TASK STATEMENT:
Starting at the first line of the data below, write out each line exactly until you reach the line containing "The width and height of the screenshot is (750, 563).", and include that line too.

INPUT FOR THIS TASK:
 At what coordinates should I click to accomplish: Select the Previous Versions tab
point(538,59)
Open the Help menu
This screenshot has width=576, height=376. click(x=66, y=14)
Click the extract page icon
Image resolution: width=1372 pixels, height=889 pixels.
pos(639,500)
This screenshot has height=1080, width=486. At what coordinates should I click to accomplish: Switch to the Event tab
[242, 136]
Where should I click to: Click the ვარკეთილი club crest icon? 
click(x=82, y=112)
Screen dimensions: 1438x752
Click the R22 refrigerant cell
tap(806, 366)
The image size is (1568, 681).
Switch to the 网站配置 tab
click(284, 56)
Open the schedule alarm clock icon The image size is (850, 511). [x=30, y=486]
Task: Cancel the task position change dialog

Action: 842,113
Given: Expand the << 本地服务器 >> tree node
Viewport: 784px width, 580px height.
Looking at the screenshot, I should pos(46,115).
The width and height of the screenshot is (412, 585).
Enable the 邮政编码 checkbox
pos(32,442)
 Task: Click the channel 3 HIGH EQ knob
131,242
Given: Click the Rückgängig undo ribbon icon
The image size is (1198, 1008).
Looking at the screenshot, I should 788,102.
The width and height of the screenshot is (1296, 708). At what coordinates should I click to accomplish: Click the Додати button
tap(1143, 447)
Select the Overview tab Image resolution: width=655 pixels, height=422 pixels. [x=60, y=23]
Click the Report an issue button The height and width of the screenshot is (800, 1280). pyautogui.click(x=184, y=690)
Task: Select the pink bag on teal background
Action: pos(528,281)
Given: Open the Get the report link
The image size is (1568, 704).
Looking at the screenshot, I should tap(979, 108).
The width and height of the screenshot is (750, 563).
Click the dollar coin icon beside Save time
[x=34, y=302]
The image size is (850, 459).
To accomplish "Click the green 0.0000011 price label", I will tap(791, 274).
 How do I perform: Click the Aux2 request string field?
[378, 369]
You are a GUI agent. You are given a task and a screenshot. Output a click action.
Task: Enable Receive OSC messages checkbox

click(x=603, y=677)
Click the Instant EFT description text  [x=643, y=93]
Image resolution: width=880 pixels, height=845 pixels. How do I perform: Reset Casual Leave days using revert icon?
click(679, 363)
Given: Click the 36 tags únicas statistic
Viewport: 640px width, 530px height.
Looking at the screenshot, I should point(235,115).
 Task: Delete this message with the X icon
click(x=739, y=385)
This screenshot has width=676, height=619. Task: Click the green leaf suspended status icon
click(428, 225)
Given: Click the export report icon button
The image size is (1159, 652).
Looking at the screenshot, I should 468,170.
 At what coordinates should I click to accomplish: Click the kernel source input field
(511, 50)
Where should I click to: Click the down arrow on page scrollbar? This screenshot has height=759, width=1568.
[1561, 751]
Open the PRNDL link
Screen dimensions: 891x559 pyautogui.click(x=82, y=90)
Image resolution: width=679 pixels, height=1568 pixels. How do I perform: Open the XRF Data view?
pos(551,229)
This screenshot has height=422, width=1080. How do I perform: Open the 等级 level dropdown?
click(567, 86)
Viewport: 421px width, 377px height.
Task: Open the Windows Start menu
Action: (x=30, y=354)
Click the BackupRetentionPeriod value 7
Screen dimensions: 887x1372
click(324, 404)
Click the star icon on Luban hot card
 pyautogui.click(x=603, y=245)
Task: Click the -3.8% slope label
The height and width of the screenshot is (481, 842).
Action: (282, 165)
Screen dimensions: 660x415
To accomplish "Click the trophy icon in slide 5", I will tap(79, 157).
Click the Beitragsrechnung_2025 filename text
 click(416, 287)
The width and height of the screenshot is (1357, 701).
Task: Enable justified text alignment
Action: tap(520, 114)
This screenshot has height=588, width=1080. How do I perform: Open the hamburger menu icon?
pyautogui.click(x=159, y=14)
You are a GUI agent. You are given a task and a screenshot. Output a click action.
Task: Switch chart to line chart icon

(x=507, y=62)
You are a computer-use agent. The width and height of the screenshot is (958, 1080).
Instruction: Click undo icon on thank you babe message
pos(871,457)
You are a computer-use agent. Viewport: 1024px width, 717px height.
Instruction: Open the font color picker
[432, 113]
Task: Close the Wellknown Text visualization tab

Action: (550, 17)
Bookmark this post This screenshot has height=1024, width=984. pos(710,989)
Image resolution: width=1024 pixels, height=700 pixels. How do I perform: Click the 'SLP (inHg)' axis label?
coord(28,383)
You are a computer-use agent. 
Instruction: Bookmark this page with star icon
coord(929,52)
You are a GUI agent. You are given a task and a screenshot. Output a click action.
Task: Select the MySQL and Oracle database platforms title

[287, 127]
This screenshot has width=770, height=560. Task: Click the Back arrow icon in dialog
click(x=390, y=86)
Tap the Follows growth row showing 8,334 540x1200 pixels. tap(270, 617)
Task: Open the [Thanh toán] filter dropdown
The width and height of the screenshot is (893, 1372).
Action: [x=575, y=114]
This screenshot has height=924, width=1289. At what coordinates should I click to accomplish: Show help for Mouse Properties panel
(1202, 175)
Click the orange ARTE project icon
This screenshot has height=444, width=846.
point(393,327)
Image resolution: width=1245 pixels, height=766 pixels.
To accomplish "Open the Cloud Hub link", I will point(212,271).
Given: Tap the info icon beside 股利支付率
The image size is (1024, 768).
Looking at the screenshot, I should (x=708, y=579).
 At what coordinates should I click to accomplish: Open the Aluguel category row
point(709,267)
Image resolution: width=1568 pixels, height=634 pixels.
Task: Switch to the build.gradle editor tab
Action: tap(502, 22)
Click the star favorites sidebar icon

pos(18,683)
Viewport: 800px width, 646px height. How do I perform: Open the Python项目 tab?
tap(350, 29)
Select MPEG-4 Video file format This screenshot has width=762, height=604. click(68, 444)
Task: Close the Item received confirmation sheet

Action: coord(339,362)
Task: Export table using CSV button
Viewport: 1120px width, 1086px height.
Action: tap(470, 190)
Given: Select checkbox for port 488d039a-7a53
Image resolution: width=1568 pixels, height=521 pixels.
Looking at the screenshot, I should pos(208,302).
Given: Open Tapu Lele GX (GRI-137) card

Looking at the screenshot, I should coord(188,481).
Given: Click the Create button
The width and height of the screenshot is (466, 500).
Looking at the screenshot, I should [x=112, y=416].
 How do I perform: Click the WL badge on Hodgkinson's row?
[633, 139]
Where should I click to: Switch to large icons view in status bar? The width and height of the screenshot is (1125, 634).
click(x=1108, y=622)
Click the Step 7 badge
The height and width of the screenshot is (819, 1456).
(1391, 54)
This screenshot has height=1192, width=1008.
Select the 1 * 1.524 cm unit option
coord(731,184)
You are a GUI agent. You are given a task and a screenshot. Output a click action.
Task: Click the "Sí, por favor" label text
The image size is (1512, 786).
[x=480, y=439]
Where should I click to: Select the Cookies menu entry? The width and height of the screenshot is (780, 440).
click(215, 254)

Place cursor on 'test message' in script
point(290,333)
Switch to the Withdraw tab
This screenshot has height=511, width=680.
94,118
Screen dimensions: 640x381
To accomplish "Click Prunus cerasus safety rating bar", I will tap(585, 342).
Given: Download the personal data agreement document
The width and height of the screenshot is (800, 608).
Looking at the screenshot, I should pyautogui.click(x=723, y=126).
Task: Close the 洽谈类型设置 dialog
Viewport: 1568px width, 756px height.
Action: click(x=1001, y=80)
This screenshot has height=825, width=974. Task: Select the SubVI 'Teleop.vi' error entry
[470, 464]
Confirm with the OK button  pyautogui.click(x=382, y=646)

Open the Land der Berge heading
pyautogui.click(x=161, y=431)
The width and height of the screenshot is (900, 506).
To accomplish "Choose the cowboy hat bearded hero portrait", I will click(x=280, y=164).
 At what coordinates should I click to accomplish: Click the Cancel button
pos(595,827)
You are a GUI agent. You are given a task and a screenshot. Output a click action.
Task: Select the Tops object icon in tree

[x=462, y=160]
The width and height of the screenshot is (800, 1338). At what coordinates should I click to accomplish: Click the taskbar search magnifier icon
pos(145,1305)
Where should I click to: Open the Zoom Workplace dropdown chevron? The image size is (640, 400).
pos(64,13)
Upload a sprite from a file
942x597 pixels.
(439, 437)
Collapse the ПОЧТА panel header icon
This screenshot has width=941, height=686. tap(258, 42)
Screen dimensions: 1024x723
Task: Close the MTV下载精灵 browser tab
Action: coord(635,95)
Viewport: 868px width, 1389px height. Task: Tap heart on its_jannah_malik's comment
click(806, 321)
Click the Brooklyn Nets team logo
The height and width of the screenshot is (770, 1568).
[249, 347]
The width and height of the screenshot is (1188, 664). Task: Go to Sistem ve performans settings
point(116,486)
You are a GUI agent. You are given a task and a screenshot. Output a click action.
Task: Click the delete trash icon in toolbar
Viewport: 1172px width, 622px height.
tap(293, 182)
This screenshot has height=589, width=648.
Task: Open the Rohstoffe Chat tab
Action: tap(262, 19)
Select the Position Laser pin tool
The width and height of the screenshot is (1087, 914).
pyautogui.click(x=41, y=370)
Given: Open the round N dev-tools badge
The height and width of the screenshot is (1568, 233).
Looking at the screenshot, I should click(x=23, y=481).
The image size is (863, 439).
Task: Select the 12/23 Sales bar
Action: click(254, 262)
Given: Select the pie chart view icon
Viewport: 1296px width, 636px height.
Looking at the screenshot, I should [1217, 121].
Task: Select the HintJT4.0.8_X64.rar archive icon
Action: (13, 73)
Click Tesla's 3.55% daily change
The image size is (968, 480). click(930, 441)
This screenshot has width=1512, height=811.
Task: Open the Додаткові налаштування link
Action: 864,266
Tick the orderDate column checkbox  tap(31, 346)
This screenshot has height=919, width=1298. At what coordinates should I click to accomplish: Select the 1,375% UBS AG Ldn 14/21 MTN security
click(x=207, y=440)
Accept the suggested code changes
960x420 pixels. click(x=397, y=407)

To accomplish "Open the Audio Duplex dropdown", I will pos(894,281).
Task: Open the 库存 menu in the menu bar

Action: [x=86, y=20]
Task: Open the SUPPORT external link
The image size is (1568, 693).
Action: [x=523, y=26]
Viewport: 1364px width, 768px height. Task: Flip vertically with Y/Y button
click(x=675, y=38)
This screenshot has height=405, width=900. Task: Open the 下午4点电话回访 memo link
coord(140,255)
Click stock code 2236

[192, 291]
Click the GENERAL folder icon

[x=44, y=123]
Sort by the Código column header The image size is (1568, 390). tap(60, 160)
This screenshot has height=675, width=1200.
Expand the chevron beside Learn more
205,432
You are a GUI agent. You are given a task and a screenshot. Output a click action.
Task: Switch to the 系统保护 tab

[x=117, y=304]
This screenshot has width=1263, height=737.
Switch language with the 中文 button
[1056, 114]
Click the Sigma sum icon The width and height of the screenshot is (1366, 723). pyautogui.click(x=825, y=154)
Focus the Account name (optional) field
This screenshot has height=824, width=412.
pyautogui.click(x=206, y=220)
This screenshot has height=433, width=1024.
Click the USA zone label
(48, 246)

OUTPUT FOR THIS EXERCISE:
 At what coordinates should I click to accomplish: Select the Previous Versions tab
point(538,59)
Open the Help menu
This screenshot has width=576, height=376. click(x=66, y=14)
Click the extract page icon
Image resolution: width=1372 pixels, height=889 pixels.
pos(639,500)
This screenshot has height=1080, width=486. At what coordinates should I click to accomplish: Switch to the Event tab
[242, 136]
Where should I click to: Click the ვარკეთილი club crest icon? 
click(x=82, y=112)
Screen dimensions: 1438x752
Click the R22 refrigerant cell
tap(806, 366)
The image size is (1568, 681).
Switch to the 网站配置 tab
click(284, 56)
Open the schedule alarm clock icon The image size is (850, 511). [x=30, y=486]
Task: Cancel the task position change dialog

Action: 842,113
Given: Expand the << 本地服务器 >> tree node
Viewport: 784px width, 580px height.
Looking at the screenshot, I should pos(46,115).
The width and height of the screenshot is (412, 585).
Enable the 邮政编码 checkbox
pos(32,442)
 Task: Click the channel 3 HIGH EQ knob
131,242
Given: Click the Rückgängig undo ribbon icon
The image size is (1198, 1008).
Looking at the screenshot, I should 788,102.
The width and height of the screenshot is (1296, 708). At what coordinates should I click to accomplish: Click the Додати button
tap(1143, 447)
Select the Overview tab Image resolution: width=655 pixels, height=422 pixels. [x=60, y=23]
Click the Report an issue button The height and width of the screenshot is (800, 1280). pyautogui.click(x=184, y=690)
Task: Select the pink bag on teal background
Action: pos(528,281)
Given: Open the Get the report link
The image size is (1568, 704).
Looking at the screenshot, I should tap(979, 108).
The width and height of the screenshot is (750, 563).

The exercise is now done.